Он не соврал: у него была высокая температура. Он лежал на широком диване, укрытый толстым клетчатым пледом.

Саша остановилась в дверях, словно споткнувшись о его взгляд — счастливый и благодарный. Зачем я приехала? — подумала она.

— Как хорошо, что вы приехали! — сказал он, будто услышав, и закашлялся. Его лицо и глаза были воспалены, губы потрескались от жара. Большие руки беспомощно лежали по верх пледа.

— Вот что, — сказала Саша, — сейчас поставлю вам банки. И вы живо поправитесь.

— Банки? У нас есть банки, но я не знаю, куда нянька их засунула. И ее самой нет. Поищите в ее комнате, в шкафу.

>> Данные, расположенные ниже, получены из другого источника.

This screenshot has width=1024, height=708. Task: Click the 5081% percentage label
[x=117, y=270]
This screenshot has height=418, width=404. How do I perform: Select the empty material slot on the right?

Саша вошла в соседнюю комнату, огляделась. Железная кровать под голубым пикейным одеялом, три подушки покрыты кружевной накидкой. Над кроватью фотографии молодой женщины, видимо актрисы. Вот она, верно, в роли Марии Стюарт, вот она же в роли Офелии: с распущенными волосами и в венке. Саша подошла поближе, пригляделась: Дмитрий Александрович чем-то напоминал эту женщину. Глазами? Насмешливым ртом?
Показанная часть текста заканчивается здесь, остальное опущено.